C’est par le truchement et en compagnie du Mauritanien Ahmed Baba Miské que Boubèye Maïga me reçut longuement dans une villa cossue de Bamako. Une conversation-marathon marquée par sa très professionnelle curiosité et ponctuée par mes réflexions très au-dessus du sol ou de la moquette, d’après ce qu’il me dit en substance et en fin de discussions.
Par cette audience, Soumeylou Boubèye Maïga voulut savoir comment une plume étrangère s’est incrustée avec succès dans le paysage médiatique du Mali ? Pour moi, ce tête-à-tête était une aubaine, une providentielle occasion d’approcher celui que les acteurs politiques maliens surnommaient fort justement : le « Tigre ».

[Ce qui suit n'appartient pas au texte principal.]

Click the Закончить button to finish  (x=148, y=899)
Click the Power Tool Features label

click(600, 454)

En effet, Boubèye Maïga avait une once de charme carnassier et une dose d’énigme intimidante. Sans être issu du même moule que le Commissaire Abdallah Wafi (chef des services de renseignement de Seyni Kountché), le « Tigre » était un surdoué de la Police politique. On a encore, bien lovée dans les souvenirs, cette redoutable brigade de belles filles rattachées (sans fil visible) à la Sécurité d’État qui appâtaient et piégeaient les journalistes étrangers ; singulièrement ceux qui enquiquinaient le régime du Président Alpha Oumar Konaré.
Le journaliste malgache de Jeune Afrique, Sennen Adriamirado, en sut amèrement quelque chose. De même que cet ex-rebelle touareg (aujourd’hui homme d’État) qui eut la plus grosse frayeur de sa vie, à l’issue d’entretien avec Soumeylou Boubèye Maïga, en marge d’une médiation inter-malienne initiée jadis par le Colonel Kadhafi à Tripoli. Et bien d’autres coups fourrés et cruels que la conjoncture politique, encore instable au Mali, décommande de divulguer ici et maintenant.

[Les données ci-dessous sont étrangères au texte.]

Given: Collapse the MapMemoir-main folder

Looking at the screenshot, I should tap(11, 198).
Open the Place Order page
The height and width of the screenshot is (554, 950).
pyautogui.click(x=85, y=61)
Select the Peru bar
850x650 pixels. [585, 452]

L’autre atout exceptionnel de Boubèye Maïga a été son odyssée familiale et son entregent. Pour la petite histoire, le père de Boubèye a été le chauffeur du « Commandant Abdelkader », nom de guerre du futur Président de l’Algérie : Abdelaziz Bouteflika. Rappelons que pendant la guerre de libération nationale, le Front Sud du FLN-ALN avait son PC à Gao, dans le Nord du Mali frontalier du Sud de l’Algérie

Indiscutablement, l’ancien Premier ministre était au cœur de nombreux réseaux, au carrefour de plusieurs influences et à la croisée de maintes interférences ; notamment extérieures. Boubèye Maïga était un ami personnel de l’Ambassadeur de Libye à Bamako, Son Excellence Mohamed Madani Al Azari, un des rares francophones (avec Ali Triki et Ahmed El Houdeiri) dans l’entourage du Guide libyen. Par ailleurs, on situait Boubèye Maïga à équidistance d’Alger et de Paris dans la lutte d’influence qui se déroule au Mali. En tout cas, il était bien vu dans les deux capitales.

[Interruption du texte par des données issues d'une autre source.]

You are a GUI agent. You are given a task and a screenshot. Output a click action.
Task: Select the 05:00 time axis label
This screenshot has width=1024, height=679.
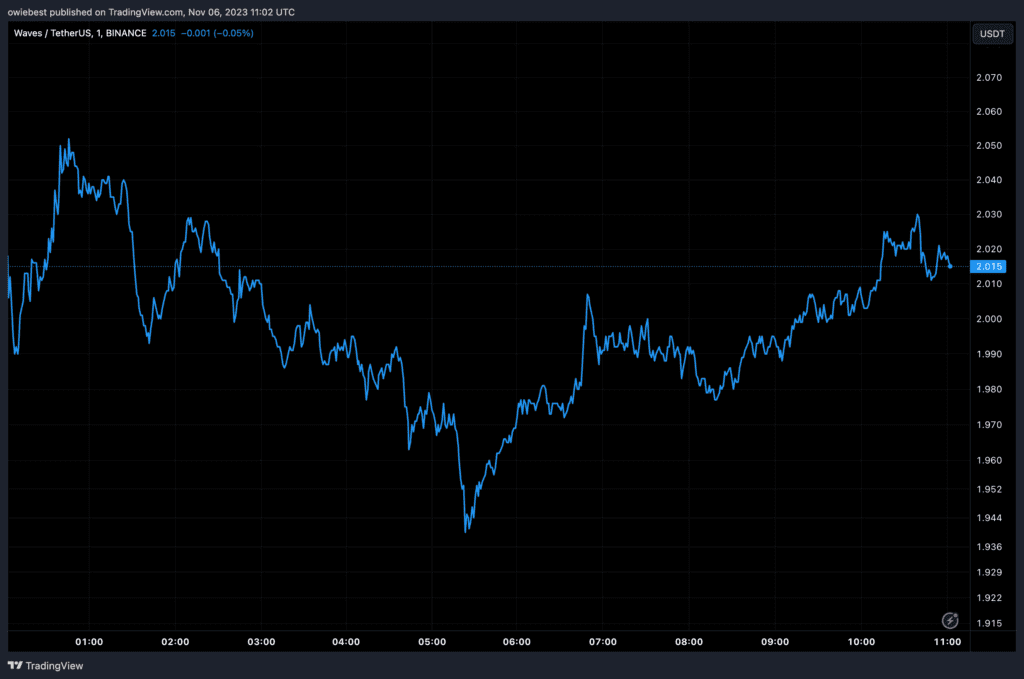click(432, 641)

Du coup, la mort d’un tel personnage entraine inévitablement une somme de soupçons et de supputations. Il va sans dire que la non-évacuation médicale accable l’État malien (Exécutif et Justice confondus) ; toutefois les jurisprudences Djibril Bassolé du Burkina et Alpha Condé de Guinée ont sans doute pesé sur la balance. Le premier est en traitement interminable en Europe ; tandis que le second téléguide – via des audio habilement fuités – des remous dans son Parti voire des complots dans son pays : la Guinée.

Sans aller aussi intempestivement loin que le Président Mohamed Bazoum, on peut dire que les deux « B » (Boubèye Maïga et Boubou Cissé) n’ont jamais été en odeur de sainteté à Koulouba comme dans l’annexe de Kati. Tout comme leur retour régulier dans le jeu politique post-Transition ne pouvait et ne peut encore enchanter les actuels hommes forts du pays.